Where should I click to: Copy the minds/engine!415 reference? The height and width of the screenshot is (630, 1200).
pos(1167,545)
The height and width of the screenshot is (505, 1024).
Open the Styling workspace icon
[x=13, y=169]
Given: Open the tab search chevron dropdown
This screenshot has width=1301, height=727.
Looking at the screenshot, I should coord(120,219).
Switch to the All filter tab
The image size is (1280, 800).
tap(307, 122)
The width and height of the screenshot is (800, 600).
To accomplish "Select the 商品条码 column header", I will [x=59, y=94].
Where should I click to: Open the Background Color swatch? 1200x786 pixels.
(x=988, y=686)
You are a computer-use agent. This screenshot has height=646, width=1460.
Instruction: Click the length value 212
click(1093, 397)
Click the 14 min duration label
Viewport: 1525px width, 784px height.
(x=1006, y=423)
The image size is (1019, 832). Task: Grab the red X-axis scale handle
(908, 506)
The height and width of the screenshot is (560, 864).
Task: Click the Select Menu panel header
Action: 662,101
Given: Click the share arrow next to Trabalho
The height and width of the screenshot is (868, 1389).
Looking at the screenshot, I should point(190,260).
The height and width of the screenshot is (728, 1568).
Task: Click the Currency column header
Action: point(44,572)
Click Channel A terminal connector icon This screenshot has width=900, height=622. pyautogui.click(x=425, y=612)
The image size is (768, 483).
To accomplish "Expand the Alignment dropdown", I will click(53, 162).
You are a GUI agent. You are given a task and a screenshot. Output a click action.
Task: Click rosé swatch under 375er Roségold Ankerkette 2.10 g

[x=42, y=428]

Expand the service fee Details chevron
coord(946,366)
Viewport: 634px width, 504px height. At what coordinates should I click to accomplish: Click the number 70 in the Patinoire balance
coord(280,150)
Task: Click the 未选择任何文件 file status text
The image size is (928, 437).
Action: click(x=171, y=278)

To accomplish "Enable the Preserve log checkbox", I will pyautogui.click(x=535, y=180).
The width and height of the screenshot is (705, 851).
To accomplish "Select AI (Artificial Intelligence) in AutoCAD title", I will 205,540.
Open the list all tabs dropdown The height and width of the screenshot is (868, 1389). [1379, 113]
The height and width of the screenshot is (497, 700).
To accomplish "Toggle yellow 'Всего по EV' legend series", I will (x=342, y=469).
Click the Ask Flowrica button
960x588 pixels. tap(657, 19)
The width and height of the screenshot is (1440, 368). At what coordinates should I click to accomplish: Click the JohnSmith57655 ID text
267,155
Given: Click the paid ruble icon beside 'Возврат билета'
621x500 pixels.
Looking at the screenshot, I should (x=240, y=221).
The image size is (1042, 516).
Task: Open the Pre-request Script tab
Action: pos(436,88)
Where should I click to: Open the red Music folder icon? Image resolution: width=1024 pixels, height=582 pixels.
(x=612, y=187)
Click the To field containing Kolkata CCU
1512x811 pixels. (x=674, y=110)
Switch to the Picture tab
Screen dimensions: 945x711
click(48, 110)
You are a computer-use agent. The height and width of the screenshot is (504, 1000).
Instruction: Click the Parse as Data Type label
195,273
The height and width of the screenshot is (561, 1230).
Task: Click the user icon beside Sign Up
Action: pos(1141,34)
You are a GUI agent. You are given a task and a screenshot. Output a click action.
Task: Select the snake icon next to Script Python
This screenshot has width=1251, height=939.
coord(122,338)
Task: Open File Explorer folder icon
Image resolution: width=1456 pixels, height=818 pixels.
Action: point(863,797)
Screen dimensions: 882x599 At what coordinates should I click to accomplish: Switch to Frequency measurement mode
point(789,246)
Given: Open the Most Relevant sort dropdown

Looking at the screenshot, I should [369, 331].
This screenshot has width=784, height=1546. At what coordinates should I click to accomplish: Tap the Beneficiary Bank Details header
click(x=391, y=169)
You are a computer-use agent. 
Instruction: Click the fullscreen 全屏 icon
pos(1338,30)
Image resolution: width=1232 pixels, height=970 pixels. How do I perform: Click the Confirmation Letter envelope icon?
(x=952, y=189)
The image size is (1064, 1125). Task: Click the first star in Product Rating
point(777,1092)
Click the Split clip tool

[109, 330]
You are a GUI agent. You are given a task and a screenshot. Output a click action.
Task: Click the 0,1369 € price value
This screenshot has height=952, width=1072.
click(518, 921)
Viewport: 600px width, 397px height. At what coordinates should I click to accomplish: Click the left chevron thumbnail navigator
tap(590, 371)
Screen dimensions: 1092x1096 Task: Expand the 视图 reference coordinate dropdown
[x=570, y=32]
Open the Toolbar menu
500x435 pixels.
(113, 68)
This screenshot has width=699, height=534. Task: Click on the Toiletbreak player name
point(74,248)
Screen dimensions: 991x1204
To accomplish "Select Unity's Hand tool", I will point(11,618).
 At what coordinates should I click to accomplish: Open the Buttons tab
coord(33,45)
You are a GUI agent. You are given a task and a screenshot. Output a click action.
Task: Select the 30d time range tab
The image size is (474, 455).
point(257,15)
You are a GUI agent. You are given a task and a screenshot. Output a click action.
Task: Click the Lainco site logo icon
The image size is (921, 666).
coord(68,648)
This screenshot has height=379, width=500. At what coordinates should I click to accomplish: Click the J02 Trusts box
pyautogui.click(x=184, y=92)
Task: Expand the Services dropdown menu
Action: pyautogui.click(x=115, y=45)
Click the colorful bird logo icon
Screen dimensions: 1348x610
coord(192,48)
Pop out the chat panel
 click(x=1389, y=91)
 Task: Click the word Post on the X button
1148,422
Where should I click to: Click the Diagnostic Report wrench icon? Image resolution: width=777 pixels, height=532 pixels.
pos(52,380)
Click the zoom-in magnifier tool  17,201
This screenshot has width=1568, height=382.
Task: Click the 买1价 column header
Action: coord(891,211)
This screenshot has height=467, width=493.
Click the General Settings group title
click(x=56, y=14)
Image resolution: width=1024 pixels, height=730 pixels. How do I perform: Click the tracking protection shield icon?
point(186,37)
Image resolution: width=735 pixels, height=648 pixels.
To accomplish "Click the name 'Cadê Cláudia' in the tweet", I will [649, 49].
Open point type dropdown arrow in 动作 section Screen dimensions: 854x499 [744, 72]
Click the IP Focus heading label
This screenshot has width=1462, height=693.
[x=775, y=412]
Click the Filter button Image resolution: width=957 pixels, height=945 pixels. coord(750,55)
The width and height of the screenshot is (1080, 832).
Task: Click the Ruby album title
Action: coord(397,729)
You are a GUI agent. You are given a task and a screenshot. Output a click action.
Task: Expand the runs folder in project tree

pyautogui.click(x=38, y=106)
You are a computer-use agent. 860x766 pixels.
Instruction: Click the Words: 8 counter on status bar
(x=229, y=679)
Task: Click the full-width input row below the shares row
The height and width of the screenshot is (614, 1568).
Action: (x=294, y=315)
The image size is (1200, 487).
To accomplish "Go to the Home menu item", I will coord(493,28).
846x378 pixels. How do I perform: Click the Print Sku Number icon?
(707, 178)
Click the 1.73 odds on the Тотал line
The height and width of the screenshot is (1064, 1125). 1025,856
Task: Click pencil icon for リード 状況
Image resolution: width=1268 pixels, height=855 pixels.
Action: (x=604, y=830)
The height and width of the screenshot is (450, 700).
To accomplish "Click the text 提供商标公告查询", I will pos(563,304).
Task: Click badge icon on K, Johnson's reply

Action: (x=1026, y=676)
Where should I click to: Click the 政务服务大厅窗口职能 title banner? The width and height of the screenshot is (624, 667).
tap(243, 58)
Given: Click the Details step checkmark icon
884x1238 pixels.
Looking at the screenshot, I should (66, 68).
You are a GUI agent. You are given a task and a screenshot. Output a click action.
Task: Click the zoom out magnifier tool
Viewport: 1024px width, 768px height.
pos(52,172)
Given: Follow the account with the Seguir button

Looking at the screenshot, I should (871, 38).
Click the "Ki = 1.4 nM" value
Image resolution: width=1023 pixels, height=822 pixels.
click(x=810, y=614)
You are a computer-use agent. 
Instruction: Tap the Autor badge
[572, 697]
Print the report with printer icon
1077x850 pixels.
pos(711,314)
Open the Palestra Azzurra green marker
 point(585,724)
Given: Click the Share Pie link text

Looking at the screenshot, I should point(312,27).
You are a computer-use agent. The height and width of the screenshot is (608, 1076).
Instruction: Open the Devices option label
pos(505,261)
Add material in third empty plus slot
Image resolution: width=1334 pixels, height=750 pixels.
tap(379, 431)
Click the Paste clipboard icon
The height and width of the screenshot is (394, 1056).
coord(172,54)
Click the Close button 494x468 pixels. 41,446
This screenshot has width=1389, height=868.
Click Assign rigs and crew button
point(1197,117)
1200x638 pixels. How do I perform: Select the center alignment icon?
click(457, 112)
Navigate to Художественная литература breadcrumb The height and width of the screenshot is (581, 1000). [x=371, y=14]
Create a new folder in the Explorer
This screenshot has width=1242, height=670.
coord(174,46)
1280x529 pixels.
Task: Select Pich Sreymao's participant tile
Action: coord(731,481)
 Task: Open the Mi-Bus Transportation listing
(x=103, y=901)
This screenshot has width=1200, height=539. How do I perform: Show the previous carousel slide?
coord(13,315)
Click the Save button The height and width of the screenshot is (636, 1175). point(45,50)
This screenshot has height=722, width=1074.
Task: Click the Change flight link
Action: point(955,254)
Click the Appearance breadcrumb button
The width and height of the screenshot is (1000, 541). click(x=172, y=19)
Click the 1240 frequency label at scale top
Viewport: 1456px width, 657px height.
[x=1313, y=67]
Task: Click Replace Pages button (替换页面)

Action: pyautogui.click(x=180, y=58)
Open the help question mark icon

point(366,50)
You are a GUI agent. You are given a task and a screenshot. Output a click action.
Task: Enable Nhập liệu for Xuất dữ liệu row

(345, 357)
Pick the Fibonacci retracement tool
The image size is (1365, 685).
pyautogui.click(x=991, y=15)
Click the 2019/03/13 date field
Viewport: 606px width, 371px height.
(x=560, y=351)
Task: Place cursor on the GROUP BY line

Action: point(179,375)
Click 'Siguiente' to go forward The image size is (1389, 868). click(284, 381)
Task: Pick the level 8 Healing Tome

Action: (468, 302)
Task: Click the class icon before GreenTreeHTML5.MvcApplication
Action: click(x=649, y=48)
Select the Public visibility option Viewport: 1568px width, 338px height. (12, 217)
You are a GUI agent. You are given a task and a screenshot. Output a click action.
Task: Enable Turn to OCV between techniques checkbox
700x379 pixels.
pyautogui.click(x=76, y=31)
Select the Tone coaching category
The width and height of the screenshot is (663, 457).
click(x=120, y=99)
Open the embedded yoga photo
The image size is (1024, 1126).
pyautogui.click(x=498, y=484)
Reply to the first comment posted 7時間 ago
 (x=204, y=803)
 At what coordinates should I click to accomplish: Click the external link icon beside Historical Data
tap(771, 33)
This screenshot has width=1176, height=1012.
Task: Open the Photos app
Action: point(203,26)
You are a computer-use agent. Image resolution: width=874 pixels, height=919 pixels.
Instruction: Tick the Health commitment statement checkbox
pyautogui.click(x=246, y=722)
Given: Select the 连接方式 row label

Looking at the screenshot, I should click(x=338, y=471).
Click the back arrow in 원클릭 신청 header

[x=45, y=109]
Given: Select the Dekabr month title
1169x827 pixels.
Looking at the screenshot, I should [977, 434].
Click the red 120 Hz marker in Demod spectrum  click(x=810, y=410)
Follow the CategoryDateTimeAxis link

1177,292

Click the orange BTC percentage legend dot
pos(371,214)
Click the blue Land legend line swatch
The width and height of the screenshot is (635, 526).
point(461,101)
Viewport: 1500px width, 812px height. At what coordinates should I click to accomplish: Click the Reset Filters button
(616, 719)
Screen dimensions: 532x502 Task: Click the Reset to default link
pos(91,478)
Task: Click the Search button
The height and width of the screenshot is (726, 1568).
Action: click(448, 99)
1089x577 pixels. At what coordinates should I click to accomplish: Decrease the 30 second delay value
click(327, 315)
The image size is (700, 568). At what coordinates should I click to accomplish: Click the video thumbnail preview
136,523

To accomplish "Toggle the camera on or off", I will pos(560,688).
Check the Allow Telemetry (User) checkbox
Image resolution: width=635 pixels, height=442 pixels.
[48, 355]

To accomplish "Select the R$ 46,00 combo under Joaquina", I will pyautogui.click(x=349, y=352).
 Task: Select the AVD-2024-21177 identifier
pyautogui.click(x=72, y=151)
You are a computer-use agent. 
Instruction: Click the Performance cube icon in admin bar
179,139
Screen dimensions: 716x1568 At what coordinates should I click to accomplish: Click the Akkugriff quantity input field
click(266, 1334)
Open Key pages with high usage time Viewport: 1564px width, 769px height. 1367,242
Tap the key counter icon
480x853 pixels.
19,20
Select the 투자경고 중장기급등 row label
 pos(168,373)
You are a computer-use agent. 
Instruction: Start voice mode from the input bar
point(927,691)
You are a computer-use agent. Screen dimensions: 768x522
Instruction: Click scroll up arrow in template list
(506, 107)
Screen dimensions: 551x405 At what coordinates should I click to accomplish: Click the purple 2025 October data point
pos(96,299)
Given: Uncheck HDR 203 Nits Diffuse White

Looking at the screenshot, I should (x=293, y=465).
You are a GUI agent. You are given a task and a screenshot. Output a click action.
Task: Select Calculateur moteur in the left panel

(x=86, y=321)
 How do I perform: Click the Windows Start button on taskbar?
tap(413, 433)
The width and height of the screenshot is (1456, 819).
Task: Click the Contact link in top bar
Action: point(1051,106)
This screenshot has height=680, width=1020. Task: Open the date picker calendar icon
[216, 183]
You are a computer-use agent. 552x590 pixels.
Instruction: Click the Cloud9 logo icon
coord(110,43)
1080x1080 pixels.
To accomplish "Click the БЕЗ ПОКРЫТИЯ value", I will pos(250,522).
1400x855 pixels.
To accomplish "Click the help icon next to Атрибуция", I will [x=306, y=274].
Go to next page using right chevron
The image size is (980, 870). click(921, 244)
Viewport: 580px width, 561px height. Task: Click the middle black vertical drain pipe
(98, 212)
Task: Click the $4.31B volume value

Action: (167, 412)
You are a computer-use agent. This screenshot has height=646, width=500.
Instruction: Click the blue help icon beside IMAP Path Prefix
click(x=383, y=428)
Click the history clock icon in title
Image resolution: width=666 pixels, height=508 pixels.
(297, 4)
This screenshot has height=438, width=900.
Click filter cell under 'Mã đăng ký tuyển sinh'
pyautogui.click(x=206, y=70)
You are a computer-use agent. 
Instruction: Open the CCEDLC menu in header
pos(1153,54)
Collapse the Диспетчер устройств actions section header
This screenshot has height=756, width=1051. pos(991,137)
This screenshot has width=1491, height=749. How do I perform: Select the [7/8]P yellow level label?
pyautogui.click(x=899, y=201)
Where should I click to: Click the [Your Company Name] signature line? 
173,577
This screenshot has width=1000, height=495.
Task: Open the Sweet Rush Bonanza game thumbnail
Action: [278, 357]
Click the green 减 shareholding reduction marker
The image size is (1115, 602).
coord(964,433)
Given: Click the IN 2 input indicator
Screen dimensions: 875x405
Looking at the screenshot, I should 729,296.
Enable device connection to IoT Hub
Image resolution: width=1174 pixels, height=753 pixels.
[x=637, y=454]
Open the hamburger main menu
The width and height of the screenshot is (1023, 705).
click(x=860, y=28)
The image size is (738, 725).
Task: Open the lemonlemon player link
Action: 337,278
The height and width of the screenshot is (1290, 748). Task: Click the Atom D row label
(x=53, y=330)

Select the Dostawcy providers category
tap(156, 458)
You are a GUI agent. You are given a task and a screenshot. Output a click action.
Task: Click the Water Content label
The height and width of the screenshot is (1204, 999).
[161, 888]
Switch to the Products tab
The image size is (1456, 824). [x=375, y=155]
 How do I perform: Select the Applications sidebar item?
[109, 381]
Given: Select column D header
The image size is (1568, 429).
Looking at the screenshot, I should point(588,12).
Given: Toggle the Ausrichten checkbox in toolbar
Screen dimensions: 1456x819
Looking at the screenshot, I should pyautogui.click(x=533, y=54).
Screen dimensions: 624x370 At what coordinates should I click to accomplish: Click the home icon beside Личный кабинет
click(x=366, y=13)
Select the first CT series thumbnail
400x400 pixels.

::::

● Work required:
Copy each line of the listing that contains "Explorer".

● Expected answer:
Task: Open File Explorer folder icon
Create a new folder in the Explorer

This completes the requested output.